If a care team member receives a high-priority call before rounding is completed, Florence can recalculate and assign other nearby staff the rounding tasks.
Staffing Recommendations
Florence can make staffing predictions based on patient acuity and care requirements. For example, is there equipment in the room, or tricky procedures to perform requiring someone with certain role or experience level?
It considers both patient/resident requirements, and also staff strengths. Quite literally strength, if the patient – a heavy male – needs help getting up from bed. Based on facility standards, the ML-informed staffing can auto assign staff for proper coverage, and the charge nurse has only to verify the decisions.
Behavior Monitoring
Applied to longterm and dementia care, where a long history of data exists, Florence can alert staff if the resident is spending more time motionless, if their nighttime bathroom habits have changed, if they have a decrease in activity as reported by their RTLS badge. Are they using their voice control to complete fewer tasks? This data all points to the condition of the resident, and thus their level of care required. In some markets, evidence of care requirements is the most important piece of data in submitting a claim for reimbursement.
All this data exists today, but still requires a human to review and draw the proper conclusions. Machine learning’s strength is repetitive data crunching, and in that regard it performs more accurately and more efficiently than a person.
Summary: machine learning is promising but still theoretical
If machine learning is the single most important component to real-time health, its development is also the most challenging. There are non-technical reasons for this. Access to enough representative data is one, and as we learned pursuing interoperability, the keepers of the data may not want to share. Additionally, there is no data science competency model upon which to base ML decision making. Or rather, there are too many: one for every decision a healthcare employee makes. Which is the right one to enshrine in the code?
For these reasons alone, it’s necessary to keep the focus narrow. Nurse call’s purpose is to get medical help. It’s not decision support or population health (although our data may feed those systems), nor any of the other areas commonly cited as ripe for ML application. Machine learning in nurse call is an ambitious goal to be sure, but definitely one worth pursuing.
Conclusion
A longterm strategy for nurse call cannot simply be more advanced ways of raising an alarm. We’ll instead need to consider a broader application of our core purpose when evaluating opportunities.
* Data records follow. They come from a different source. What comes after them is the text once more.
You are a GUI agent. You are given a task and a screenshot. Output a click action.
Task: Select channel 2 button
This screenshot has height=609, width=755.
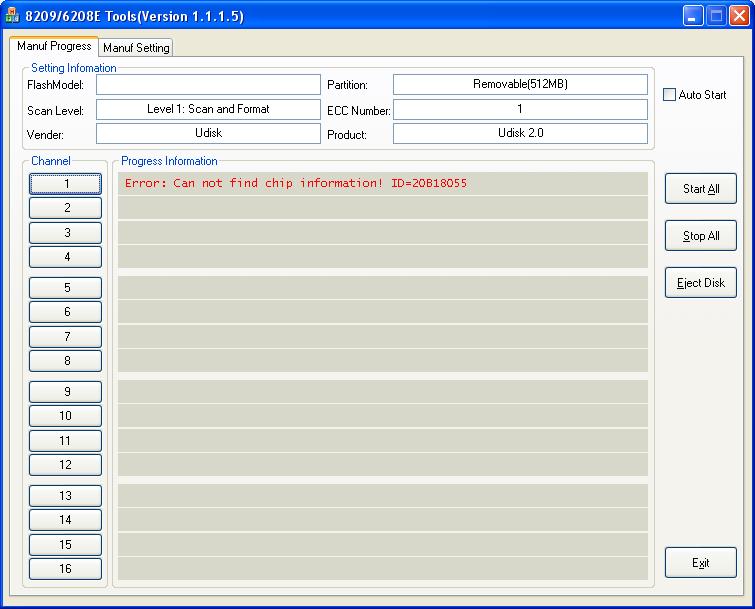click(66, 208)
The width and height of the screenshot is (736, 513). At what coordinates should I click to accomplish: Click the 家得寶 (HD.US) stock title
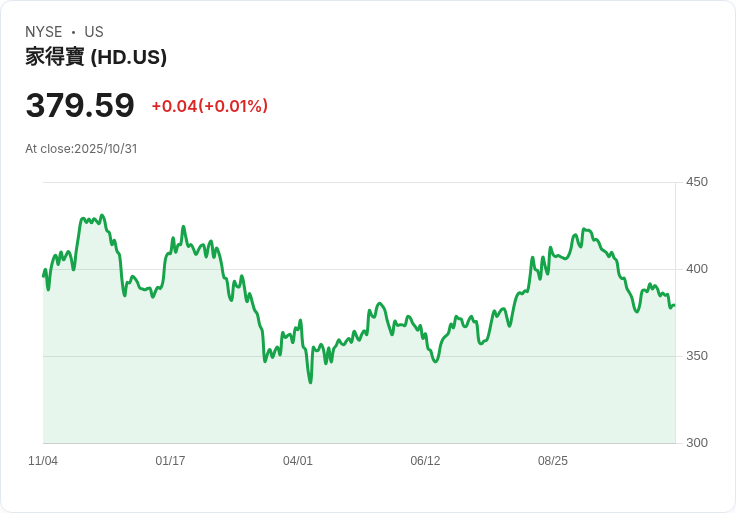click(x=96, y=57)
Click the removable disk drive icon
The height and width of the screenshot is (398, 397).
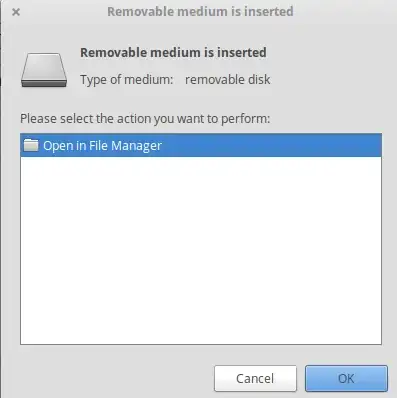pyautogui.click(x=44, y=70)
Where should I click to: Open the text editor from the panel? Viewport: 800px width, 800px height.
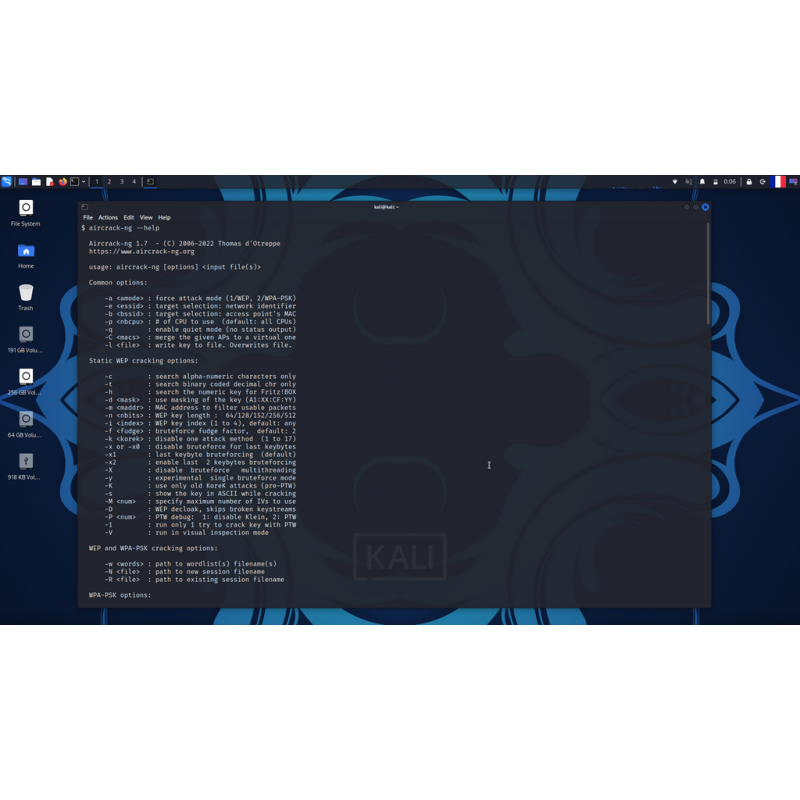click(x=49, y=182)
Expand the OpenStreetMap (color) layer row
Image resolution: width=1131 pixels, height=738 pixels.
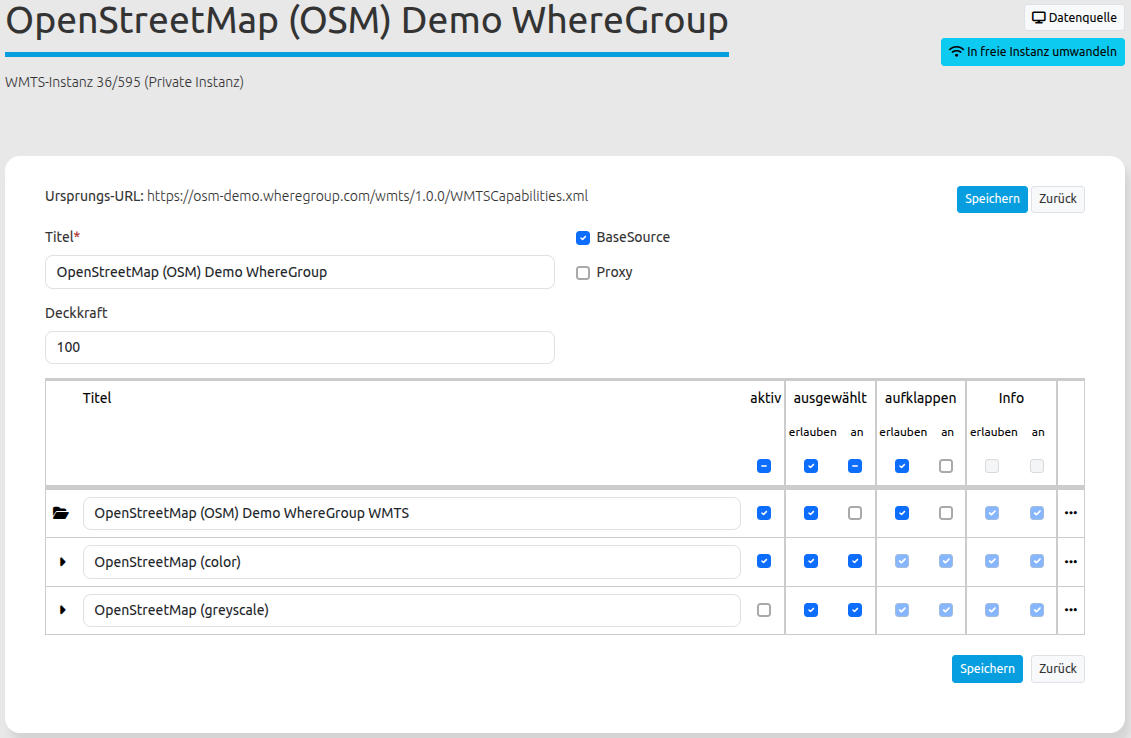pyautogui.click(x=63, y=562)
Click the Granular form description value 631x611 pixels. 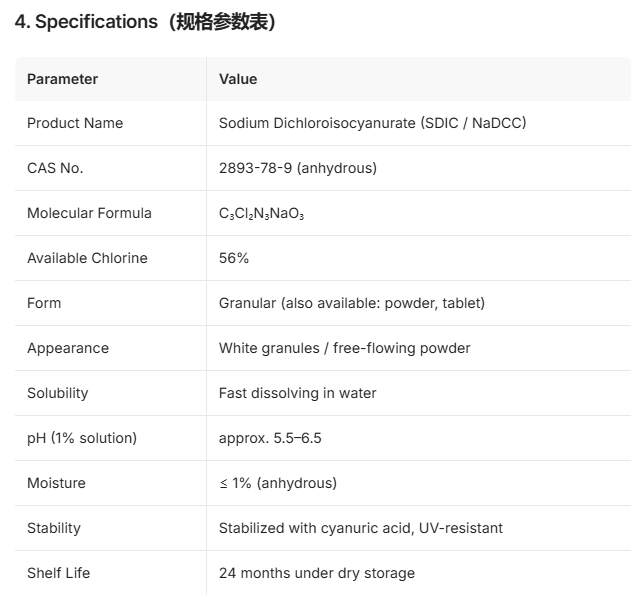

In the book Built to Last, Jim Collins made the point that a company’s mission, clearly stated and internalised by employees, may necessarily pull that company into unexpected markets. If a nurse call vendor’s mission is “to make the best nurse call system”, there is no room for growth. If, however, the core philosophy is closer to “get medical help, when and where you need it”, that company enjoys many more opportunities.
Technology should’t be a barrier between patients and their caregivers. Automating as much functionality as possible frees caregivers from the non-productive tasks imposed by modern healthcare: charting, data collection, remembering to push certain buttons on the way into or out of rooms, tracking down the correct person. Think of intelligent nurse call as a sentinel, ready to intervene if necessary, but receding to the background when not needed.
As stated, traditional nurse call won’t evaporate overnight, but hardware-based alerting within a siloed system will become less relevant to a modern care environment. The future is software, the future is mobile, the future is adaptive. The future is intelligent.